Mary will see, construct, and experience her red.

...What exactly are qualitative states? In its definition of qualia at the Stanford Encyclopedia of Philosophy begs the question. Perception is physical: experience, sandpaper etc. When animals sense we categorize things in the history of our perceptions (patterning as comfort). Our history is foggy, and facts and values are confused from the start. The machines we make do not have this complex conflicted relation to the world; they’re not desirous or anxious. They have no sense of telos, even a blind drive for survival.

It seems easier to want to ascribe qualitative states to man-made machines than to describe the mechanics of qualitative “experience” and “perception.” To a machine the blueprint for a building and the building itself are identical, while animals require the presence of the building to understand the thing. And as with the color red we’re not understanding the building but our categorization of it, and all the details that we analogize in relation to what we’ve already stored away. We’re bombarded by perceptions and evocations resulting from perceptions. But all of that can be described in quantitative terms. What’s private -as experience- is that each of us contextualize the data according to our own history. Every animal has his or her own filing system and her own adaptive conditioning. Animals are drunken machines, each of us drunk in our own way.
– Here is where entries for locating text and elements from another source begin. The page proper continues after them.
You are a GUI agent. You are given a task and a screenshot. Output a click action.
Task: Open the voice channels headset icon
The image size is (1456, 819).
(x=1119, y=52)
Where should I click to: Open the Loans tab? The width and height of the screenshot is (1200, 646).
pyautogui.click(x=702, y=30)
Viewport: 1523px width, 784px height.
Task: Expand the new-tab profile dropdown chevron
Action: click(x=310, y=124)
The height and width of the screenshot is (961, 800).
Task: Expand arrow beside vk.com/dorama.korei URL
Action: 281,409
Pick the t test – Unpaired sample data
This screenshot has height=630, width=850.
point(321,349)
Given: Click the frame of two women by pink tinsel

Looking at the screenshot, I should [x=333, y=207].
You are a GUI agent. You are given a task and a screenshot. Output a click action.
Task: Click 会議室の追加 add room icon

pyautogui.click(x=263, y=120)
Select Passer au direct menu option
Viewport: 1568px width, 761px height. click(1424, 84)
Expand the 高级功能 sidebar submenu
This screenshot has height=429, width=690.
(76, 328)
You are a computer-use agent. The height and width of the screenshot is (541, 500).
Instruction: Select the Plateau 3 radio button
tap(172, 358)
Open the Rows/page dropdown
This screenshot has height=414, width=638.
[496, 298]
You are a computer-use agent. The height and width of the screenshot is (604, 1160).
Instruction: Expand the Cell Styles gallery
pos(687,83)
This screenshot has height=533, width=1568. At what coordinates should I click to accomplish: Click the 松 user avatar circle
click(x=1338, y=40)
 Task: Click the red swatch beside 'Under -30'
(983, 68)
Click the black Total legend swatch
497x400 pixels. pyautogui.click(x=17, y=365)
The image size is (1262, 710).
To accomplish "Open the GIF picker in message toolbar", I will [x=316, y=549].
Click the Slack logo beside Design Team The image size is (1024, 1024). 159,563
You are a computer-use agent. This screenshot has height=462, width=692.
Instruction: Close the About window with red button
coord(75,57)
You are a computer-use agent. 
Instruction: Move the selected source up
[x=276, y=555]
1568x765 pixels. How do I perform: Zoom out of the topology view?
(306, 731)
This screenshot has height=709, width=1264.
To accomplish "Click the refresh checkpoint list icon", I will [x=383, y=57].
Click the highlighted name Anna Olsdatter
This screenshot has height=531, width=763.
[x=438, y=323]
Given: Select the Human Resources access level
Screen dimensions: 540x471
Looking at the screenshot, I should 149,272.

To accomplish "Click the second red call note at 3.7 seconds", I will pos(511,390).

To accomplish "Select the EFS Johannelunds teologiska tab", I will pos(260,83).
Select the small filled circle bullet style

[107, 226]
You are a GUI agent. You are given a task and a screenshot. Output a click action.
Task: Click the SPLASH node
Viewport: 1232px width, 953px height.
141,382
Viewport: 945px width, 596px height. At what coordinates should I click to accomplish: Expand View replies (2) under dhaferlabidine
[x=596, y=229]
The limits of conceptualism it seems to me are in the unwillingness to mark the distinction between blueprints and buildings, between ideas and experience, because ideas are universally available and one’s experience of a building is private and therefore considered secondary. But what this means is that the ability to communicate always private experience atrophies, while experience is still our primary relation to the world. This conversation above seems more about desire than the world we will always only know as experience, while shying away from real questions regarding our biological machinery.